A novel DNA carrier-assisted strategy that facilitates protein translocation through solid-state nanopores, improving signal quality and detection capabilities.

Findings

Significantly improved signal-to-noise ratio in protein detection

Enhanced control over protein translocation through nanopores

Real-time detection of biomolecules achieved

Abstract

The detection of biomolecules at the single molecular level have important applications in the fields of biosensing and biomedical diagnosis. Solid state nanopore (SS-nanopore) is an effective tool to perform the single molecular detection, due to its unique properties of label-free and less sample consumption. The current SS-nanopore translocations of small biomolecules are driven by the electronic field force, thus easily influenced by the charges, shapes and sizes of the target molecules.

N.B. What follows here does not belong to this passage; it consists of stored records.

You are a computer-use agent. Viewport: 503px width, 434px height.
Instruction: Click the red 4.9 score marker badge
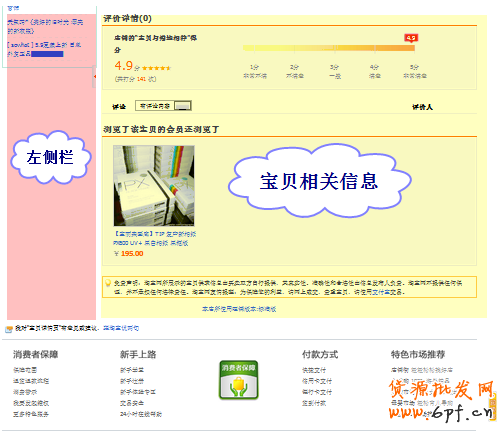pos(411,38)
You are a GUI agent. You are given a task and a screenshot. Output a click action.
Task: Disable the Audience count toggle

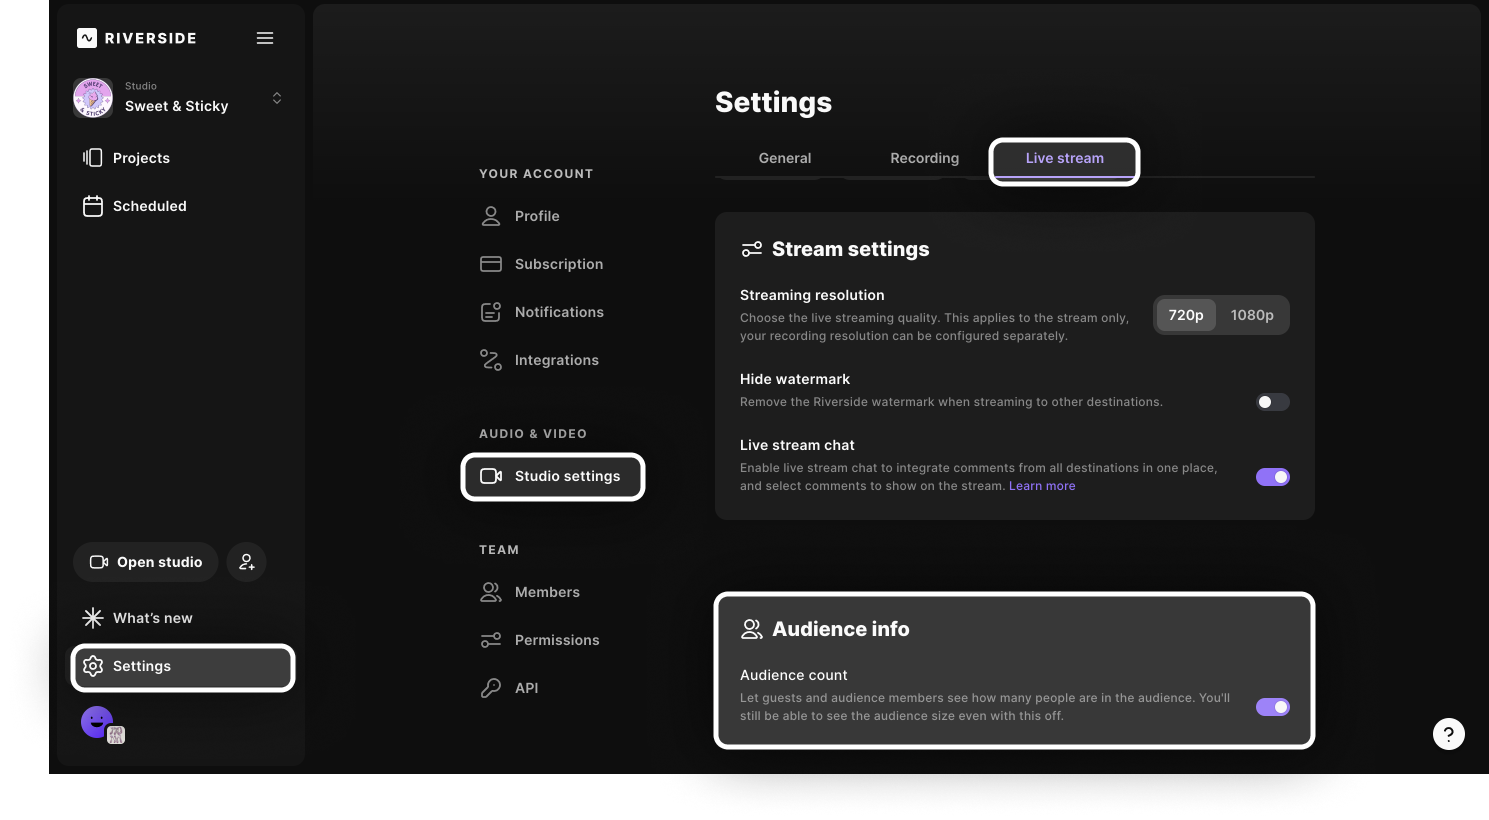[1272, 707]
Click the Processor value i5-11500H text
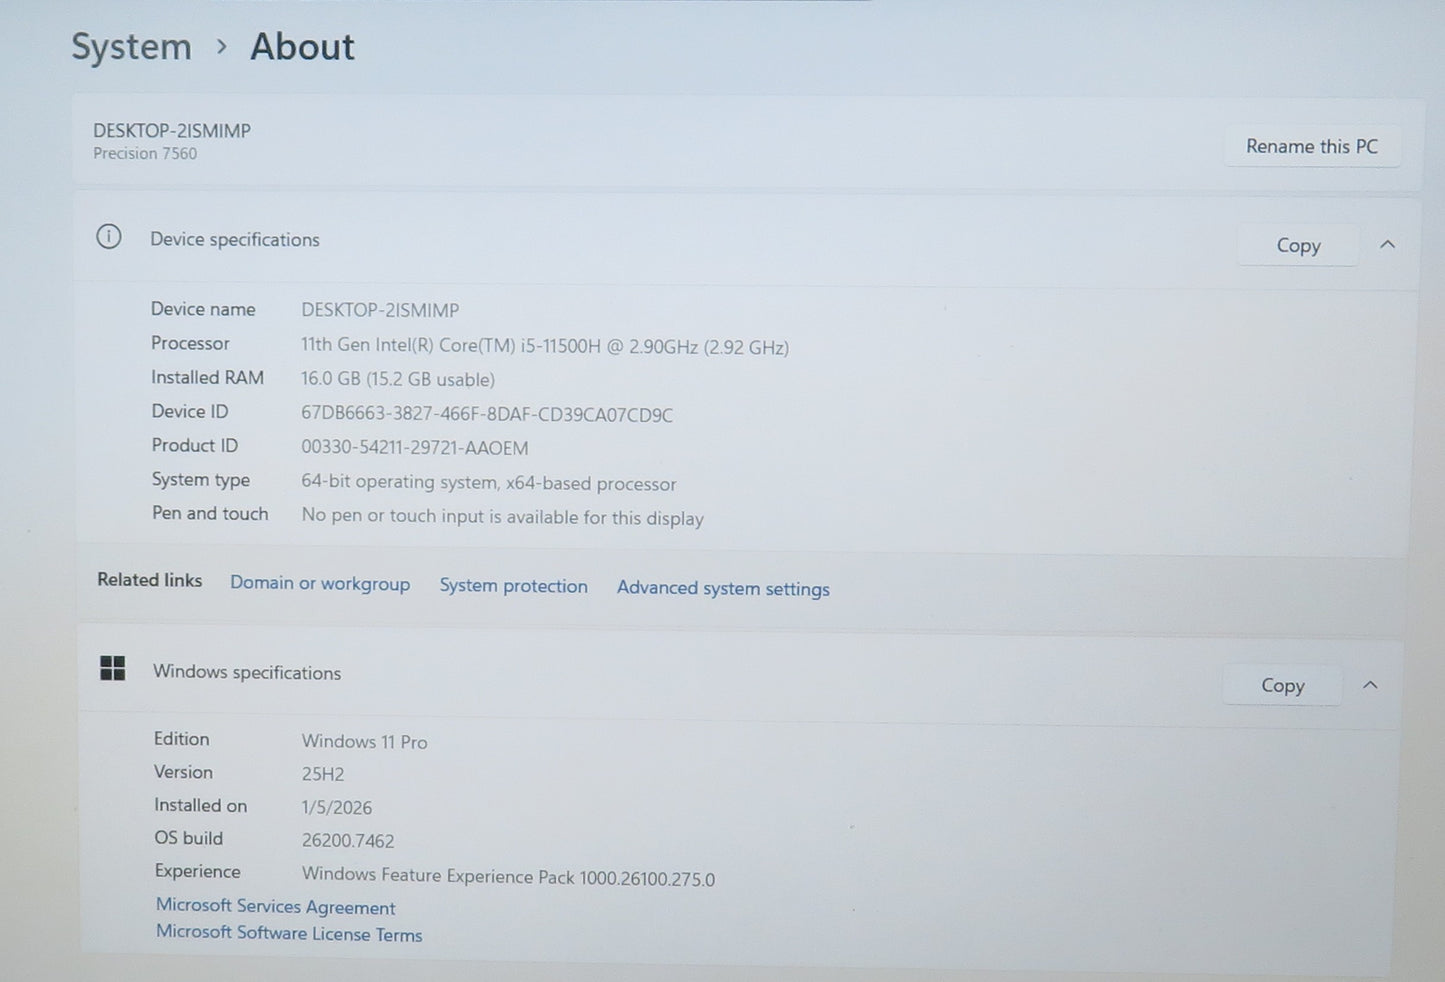 click(545, 347)
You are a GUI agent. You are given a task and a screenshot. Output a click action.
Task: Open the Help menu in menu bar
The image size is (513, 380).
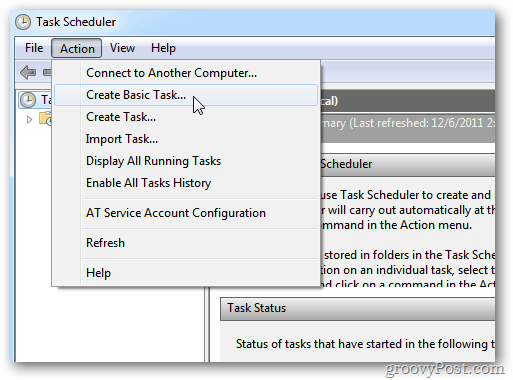coord(163,48)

Therefore, it remains a great challenge to control biomolecules to translocate through SS-nanopore, particularly for the protein with complex conformations and different charges. Towards this problem, we developed a DNA scaffold carrier assisted strategy to help protein translocation through SS-nanopore, thus facilitating the target protein detection. Taking advantages of a DNA carrier loading effect, the current signal to noise ratios are significantly improved. Our proposed method is sensitive, convenient and can detect real-time sample nanopore translocations. This method opens up a wide range of applications for SS-nanopore detection and promote the development of single molecular detections.